The key questions for determining whether a company has a permanent establishment in the UK are as follows:

  • Is there a fixed place of business in the UK?
  • Is there a dependent agent in the UK?
  • Are the activities undertaken 'preparatory and auxiliary'?
  • Is a business carried on through the permanent establishment?
  • If a Double Tax Agreement is in place, does a permanent establishment also exist under the provisions of this agreement?

Best practice to reduce the risk of inadvertently creating a permanent establishment in the UK

Fixed place of business:

  • The non-resident company should not have a lease or rental agreement; and should not own property in the UK.
  • The non-resident company should not have the right to use any premises in the UK – for example, premises that are owned by another group company, or an employee. Access to any such premises should be limited – for example, employees of the non-resident company should not be issued entry passes; and should be treated as visitors.
  • The non-resident company should not regularly use the same premises, for example a stand at a trade fair or a particular hotel room.
  • Employees of the non-resident company should not have business cards showing a UK address.
  • The website of the non-resident company should not advertise a UK address (although a group website could show a UK address as belonging to a subsidiary).
  • Any advertisements or stationery of the non-resident company should not show a UK address.

Dependent agent:

  • All prices should be determined outside the UK, including any bulk discounts. Prices should only be communicated in the UK.
  • Any price negotiation should take place outside the UK.
  • Other contractual terms should be determined or negotiated outside the UK.
  • Contracts with customers should not be signed in the UK. A permanent establishment should only be created if contracts are 'habitually' concluded in the UK, and employees of the non-resident company may therefore attend occasional meetings in the UK to discuss contractual terms without necessarily creating a permanent establishment in the UK. However, best practice would suggest that this should happen only where it is not possible to do otherwise.
  • BEPS Action 7 consideration: UK personnel or overseas personnel present in the UK should limit UK activity to promotion and advertising and this will ensure that a permanent establishment is not created.
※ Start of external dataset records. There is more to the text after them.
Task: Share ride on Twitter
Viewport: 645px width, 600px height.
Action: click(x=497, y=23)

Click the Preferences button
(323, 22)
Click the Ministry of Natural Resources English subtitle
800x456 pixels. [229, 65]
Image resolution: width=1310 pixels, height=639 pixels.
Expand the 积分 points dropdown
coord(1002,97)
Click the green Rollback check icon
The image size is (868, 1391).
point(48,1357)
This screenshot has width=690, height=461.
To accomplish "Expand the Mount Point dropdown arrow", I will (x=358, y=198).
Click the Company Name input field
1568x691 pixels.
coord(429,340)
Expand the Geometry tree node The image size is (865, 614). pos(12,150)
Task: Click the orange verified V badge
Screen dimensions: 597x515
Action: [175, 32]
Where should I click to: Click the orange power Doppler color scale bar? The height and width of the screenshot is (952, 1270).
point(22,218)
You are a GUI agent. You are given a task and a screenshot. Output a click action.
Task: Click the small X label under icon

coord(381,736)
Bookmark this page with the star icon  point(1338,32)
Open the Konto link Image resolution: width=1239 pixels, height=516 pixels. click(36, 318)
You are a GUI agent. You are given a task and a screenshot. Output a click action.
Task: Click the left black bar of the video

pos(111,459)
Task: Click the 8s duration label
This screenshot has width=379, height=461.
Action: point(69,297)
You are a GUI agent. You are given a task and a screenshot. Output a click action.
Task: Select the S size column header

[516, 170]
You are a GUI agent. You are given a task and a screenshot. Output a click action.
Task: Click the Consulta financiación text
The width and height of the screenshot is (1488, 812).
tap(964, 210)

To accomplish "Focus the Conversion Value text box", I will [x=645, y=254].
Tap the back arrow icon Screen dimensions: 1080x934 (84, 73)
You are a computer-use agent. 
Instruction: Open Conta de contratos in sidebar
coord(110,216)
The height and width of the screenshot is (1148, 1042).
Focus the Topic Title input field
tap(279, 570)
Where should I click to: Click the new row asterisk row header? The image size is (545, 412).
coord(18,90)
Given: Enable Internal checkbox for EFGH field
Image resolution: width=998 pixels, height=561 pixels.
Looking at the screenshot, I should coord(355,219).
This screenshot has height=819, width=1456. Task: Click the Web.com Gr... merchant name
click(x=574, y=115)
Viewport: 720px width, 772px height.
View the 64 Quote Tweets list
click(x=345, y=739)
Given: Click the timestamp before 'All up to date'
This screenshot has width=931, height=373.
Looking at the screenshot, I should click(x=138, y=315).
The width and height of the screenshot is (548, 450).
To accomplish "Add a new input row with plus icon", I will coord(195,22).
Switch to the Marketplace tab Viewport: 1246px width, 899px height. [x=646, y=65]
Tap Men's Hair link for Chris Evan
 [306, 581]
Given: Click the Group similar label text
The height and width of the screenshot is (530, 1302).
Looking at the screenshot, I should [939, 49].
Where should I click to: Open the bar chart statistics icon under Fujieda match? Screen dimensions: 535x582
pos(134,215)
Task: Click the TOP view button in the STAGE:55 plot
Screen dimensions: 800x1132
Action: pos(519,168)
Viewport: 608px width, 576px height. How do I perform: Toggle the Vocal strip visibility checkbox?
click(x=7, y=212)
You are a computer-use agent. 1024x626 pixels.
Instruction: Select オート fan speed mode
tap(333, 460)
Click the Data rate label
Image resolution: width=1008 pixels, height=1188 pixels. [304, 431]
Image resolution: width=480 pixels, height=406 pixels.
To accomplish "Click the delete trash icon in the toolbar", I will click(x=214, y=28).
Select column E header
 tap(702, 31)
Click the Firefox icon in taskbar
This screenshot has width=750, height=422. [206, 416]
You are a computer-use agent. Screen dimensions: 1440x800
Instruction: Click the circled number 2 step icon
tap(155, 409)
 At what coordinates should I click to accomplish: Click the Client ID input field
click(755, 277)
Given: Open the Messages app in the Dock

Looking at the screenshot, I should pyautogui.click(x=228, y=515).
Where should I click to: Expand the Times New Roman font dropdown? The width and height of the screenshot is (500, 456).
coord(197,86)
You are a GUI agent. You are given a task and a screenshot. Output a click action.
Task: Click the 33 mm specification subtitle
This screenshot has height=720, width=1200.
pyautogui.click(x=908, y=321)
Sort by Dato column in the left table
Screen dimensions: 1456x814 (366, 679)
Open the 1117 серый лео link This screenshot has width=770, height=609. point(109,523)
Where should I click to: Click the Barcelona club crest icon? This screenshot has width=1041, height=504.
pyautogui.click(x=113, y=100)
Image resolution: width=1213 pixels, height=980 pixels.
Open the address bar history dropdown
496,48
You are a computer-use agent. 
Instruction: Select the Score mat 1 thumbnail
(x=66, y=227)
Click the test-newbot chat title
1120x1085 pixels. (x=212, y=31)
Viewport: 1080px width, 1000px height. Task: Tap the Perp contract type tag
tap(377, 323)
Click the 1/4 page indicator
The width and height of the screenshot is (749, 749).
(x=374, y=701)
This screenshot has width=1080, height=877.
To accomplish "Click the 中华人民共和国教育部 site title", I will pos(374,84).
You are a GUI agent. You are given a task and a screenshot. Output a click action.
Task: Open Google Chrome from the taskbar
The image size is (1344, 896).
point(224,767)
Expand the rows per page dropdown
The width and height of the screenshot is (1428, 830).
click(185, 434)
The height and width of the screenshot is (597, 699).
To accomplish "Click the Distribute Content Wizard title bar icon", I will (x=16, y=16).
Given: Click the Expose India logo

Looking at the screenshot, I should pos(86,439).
 Preparatory and auxiliary activities:

  • Where a fixed place of business or a dependent agent is unavoidable, the activities undertaken in the UK should be preparatory and auxiliary to the main trading activities of the non-resident company.
  • BEPS Action 7 consideration: core business activities should not be fragmented either internally or between connected parties with a view to individually meeting the preparatory or auxiliary exception


  • If a non-resident company has an employee based in the UK, the employee should not be given authority to negotiate or conclude contracts, otherwise a permanent establishment will be created. This restriction can be written specifically into the employment contract and followed in practice.
  • Similar restrictions can be written into inter-company agreements if there is a risk that a subsidiary could be a dependent agent.